## Given exercise
What gross margin does the Company expect for Fiscal 2016, according to the Vince financial outlook text?

## Provided text

--- start ---

Reported estimated results for Fiscal 2015 are preliminary and remain
subject to adjustment until the filing of the Company's Annual Report on
Form 10-K with the SEC. The estimated results for Fiscal 2015 are
unaudited. In addition, adjusted EPS is a non-GAAP financial measure,
and should not be considered in isolation from, or as a substitute for,
financial information prepared in accordance with GAAP.
2016 Outlook
The Company provided guidance for the fiscal year ended January 28, 2017
(“Fiscal 2016”).
Mr. Hoffman continued, “Looking ahead, we will continue to make
investments in talent as well as other strategic initiatives designed to
enhance the product and further strengthen our brand and market
leadership position. While we anticipate that these investments will
drive improved financial performance in late 2016, we are positioning
ourselves for a difficult first half of the year as the retail industry
remains challenging and the product assortment will not reflect our
go-forward vision for the brand until the latter part of the year.”
For Fiscal 2016, the Company expects:
-
Total net sales between $290 million and $305 million, including
revenues from 6 new retail stores and comparable sales growth
inclusive of ecommerce sales in the flat to low-single digit range.
The Company expects sales to decrease in the mid- to high-single digit
range for the first half of the year and to increase in the low- to
mid-single digit range in the second half of the year as compared to
the same prior year periods;
-
Gross margin of approximately 47%;
-
SG&A to be between $132 million and $135 million;
-
Diluted EPS of $0.00 to $0.08. The company expects net loss per share
to be in the mid-teen’s range in the first half of the year due to
higher SG&A growth as the result of continued store and strategic
investments in early fiscal 2016 and the annualization of store
openings and strategic investments made in fiscal 2015. The EPS
guidance does not reflect any additional shares outstanding that would
result from the completion of the contemplated $65 million rights
offering pursuant to the Registration Statement filed with the SEC on
February 12, 2016; and
-
Capital expenditures between $10 million and $12 million.
ABOUT VINCE
VINCE is a leading contemporary fashion brand best known for modern
effortless style and everyday luxury essentials. Established in 2002,
the brand now offers a wide range of women's and men's apparel, women's
and men's footwear, and handbags. Vince products are sold in prestige
distribution worldwide, including over 2,500 distribution locations
across 48 countries. With corporate headquarters in New York and its
design studio in Los Angeles, the Company operates 35 full-price retail
stores, 14 outlet stores and its e-commerce site, VINCE.com. Please
visit www.VINCE.com
for more information.
This document, and any statements incorporated by reference
herein, contains forward-looking statements under the Private Securities
Litigation Reform Act of 1995. Forward-looking statements include the
estimates for Fiscal 2015 and the statements under "2016 Outlook" and
statements regarding, among other things, our current expectations about
the Company's future results and financial condition, revenues, store
openings and closings, margins, expenses and earnings and are indicated
by words or phrases such as "may," "will," "should,"
"believe," "expect," "seek," "anticipate," "intend," "estimate," "plan,"
"target," "project," "forecast," "envision" and other similar phrases.

--- end ---

## Data excerpt
--- start ---

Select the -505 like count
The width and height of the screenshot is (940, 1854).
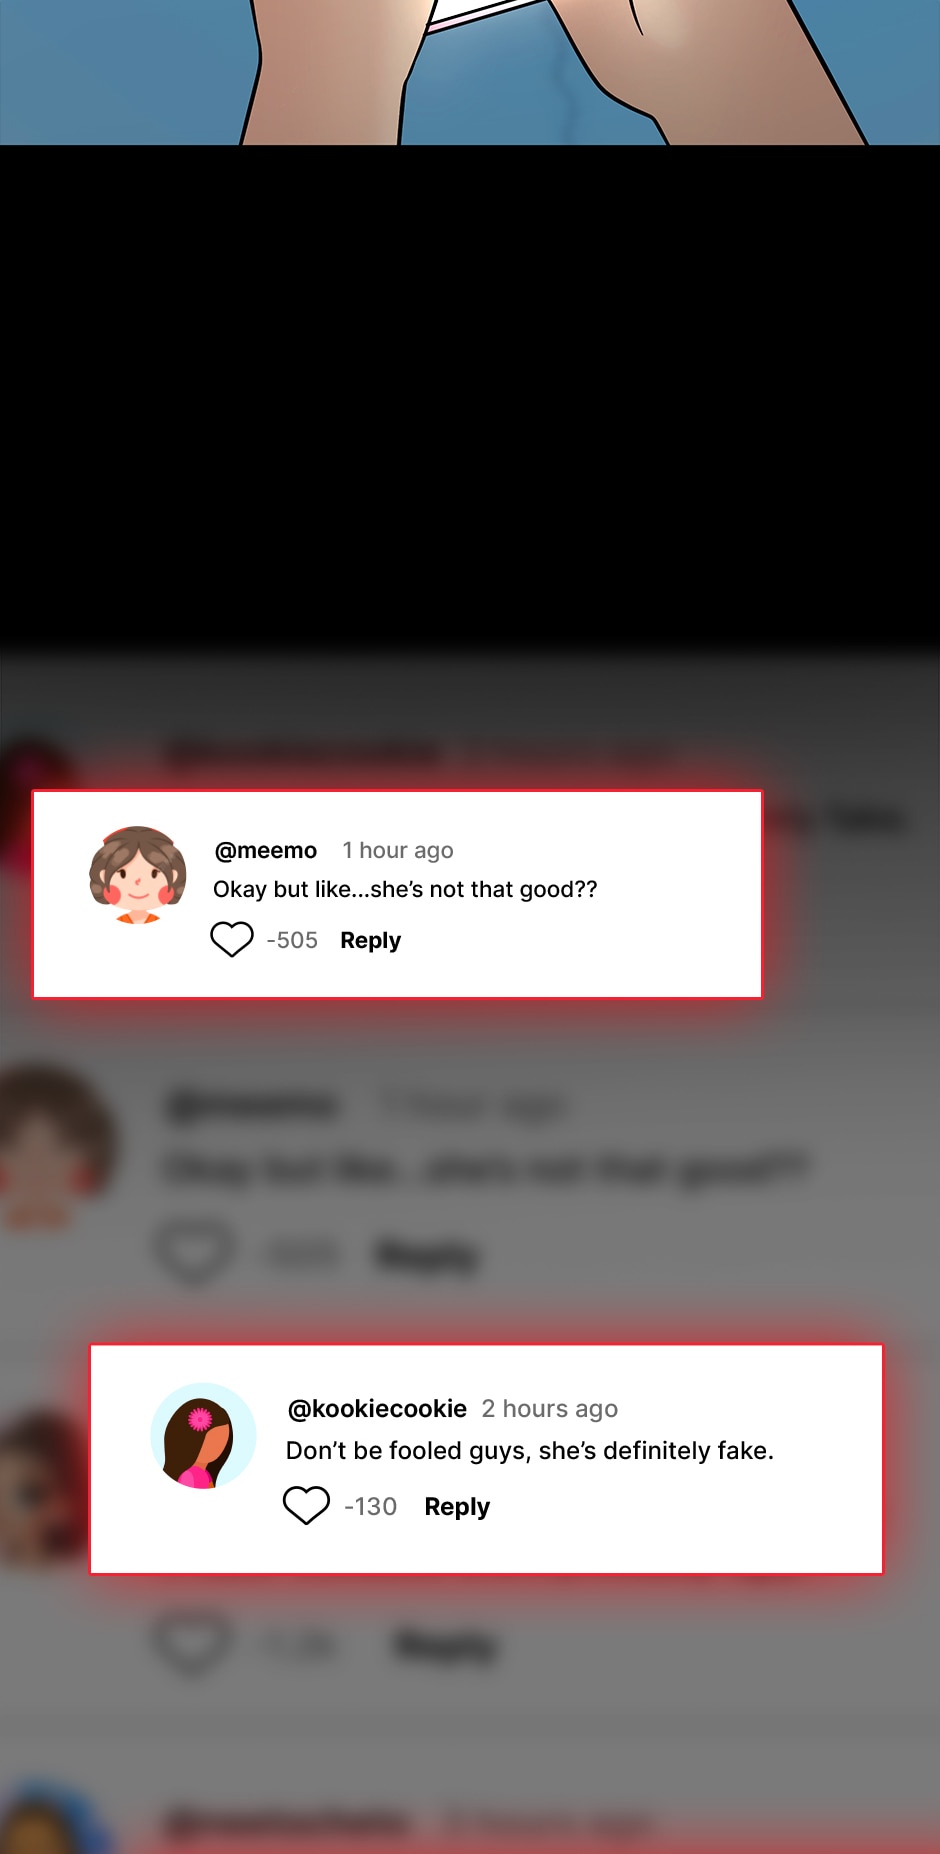coord(292,940)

--- end ---

## Task response
Approximately 47%.